On first run: a demo read-only Postgres connection is preloaded with 5 sample queries including two deliberately slow ones. User can immediately run queries, view EXPLAIN trees, and click Optimize on the slow queries without entering any credentials. No manual config required: demo connection is read-only and hardcoded, Claude API fires on sample queries out of the box.

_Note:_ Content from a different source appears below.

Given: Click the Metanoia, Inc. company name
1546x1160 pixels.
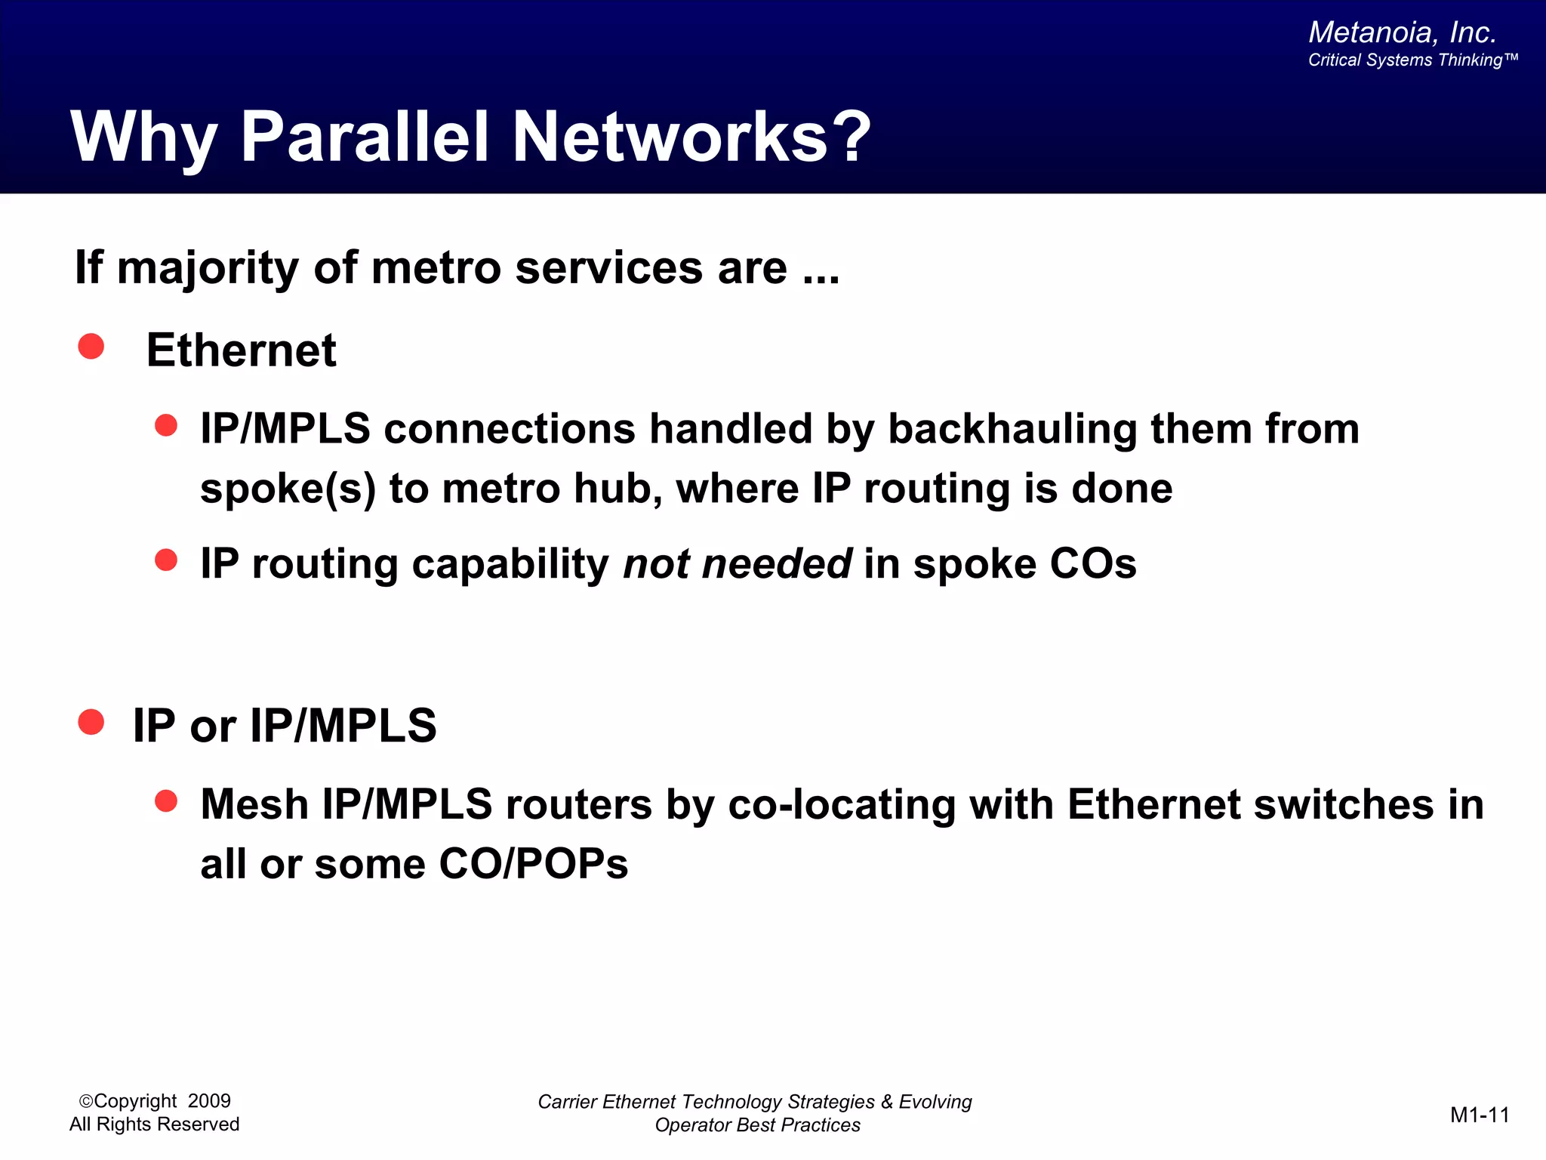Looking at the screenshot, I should (1402, 32).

How to build it, step by step

1. Define Drizzle schema for User, Team, Connection, Query, OptimizationSuggestion in lib/db/schema.ts. 2. Build lib/db-connect.ts that validates and encrypts Postgres connection strings using AES-256 before storing. 3. Build app/api/execute/route.ts that runs parameterized queries against the stored connection and returns results plus EXPLAIN JSON. 4. Build lib/explain-parser.ts that converts Postgres EXPLAIN JSON into a nested tree structure. 5. Build components/Editor.tsx wrapping CodeMirror 6 with SQL language support and live schema autocomplete. 6. Build components/ExplainTree.tsx rendering the parsed EXPLAIN tree as a collapsible node diagram. 7. Create app/api/optimize/route.ts sending the slow query plus EXPLAIN tree to Claude and returning plain-English suggestions. 8. Add Supabase Auth with Google OAuth and RLS on all user-scoped tables. 9. Wire Stripe $29/month team plan with connection count gating and AI optimization panel toggle. 10. Deploy to Vercel, seed demo connection with 5 sample queries, and verify the full connect-to-optimization journey without any manual database setup.

Generated

May 27, 2026

Model

claude-sonnet-4-6

Disclaimer: Ideas on this site are AI-generated and may contain inaccuracies. Revenue estimates, market demand figures, and financial projections are illustrative assumptions only — not financial advice. Do your own research before making any business or investment decisions. Technology availability, pricing, and market conditions change rapidly; always verify details independently.